Stated task A | In the DataFlowTasks documentation excerpt, what does the generic version of memory_overlap return?
Stated task B | Transcribe the DataFlowTasks documentation excerpt from "A generic version" up to and including "nodes in the DAG.".
━━ Text provided ━━
DataFlowTasks.memory_overlap — Methodmemory_overlap(di,dj)Determine if data di and dj have overlapping memory in the sense that mutating di can change dj (or vice versa). This function is used to build the dependency graph between DataFlowTasks.
A generic version is implemented returning true (but printing a warning). Users should overload this function for the specific data types used in the arguments to allow for appropriate inference of data dependencies.
DataFlowTasks.memory_overlap — Methodmemory_overlap(di::AbstractArray,dj::AbstractArray)Try to determine if the arrays di and dj have overlapping memory.
When both di and dj are Arrays of bitstype, simply compare their addresses. Otherwise, compare their parents by default.
When both di and dj are SubArrays we compare the actual indices of the SubArrays when their parents are the same (to avoid too many false positives).
DataFlowTasks.nodes — Methodnodes(dag::DAG)Return an iterator over the nodes of dag.
DataFlowTasks.num_edges — Methodnum_edges(dag::DAG)Number of edges in the DAG.
DataFlowTasks.num_nodes — Methodnum_nodes(dag::DAG)Number of nodes in the DAG.
DataFlowTasks.outneighbors — Methodoutneighbors(dag,i)List of successors of j in dag.
DataFlowTasks.remove_node! — Methodremove_node!(dag::DAG,i)Remove node i and all of its edges from dag.
DataFlowTasks.savedag — FunctionDataFlowTasks.savedag(filepath, graph)Save graph as an SVG image at filepath. This requires GraphViz to be available.
DataFlowTasks.set_active_taskgraph! — Methodset_active_taskgraph!(tg)Set the active TaskGraph to tg.
━━━
━━ Provided data ━━
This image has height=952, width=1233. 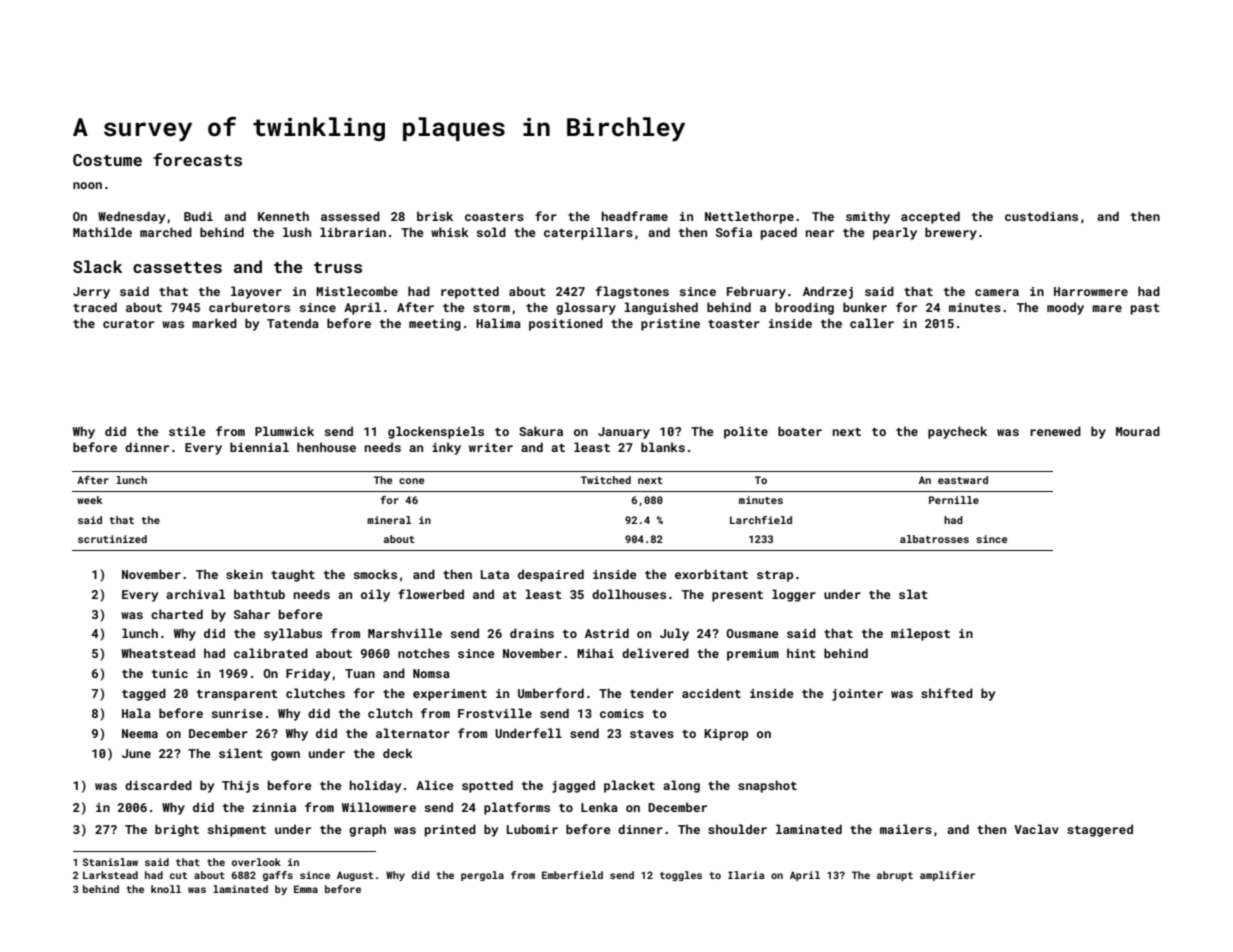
━━━
Worked solution A | It returns true and prints a warning.

Worked solution B |
A generic version is implemented returning true (but printing a warning). Users should overload this function for the specific data types used in the arguments to allow for appropriate inference of data dependencies.
DataFlowTasks.memory_overlap — Methodmemory_overlap(di::AbstractArray,dj::AbstractArray)Try to determine if the arrays di and dj have overlapping memory.
When both di and dj are Arrays of bitstype, simply compare their addresses. Otherwise, compare their parents by default.
When both di and dj are SubArrays we compare the actual indices of the SubArrays when their parents are the same (to avoid too many false positives).
DataFlowTasks.nodes — Methodnodes(dag::DAG)Return an iterator over the nodes of dag.
DataFlowTasks.num_edges — Methodnum_edges(dag::DAG)Number of edges in the DAG.
DataFlowTasks.num_nodes — Methodnum_nodes(dag::DAG)Number of nodes in the DAG.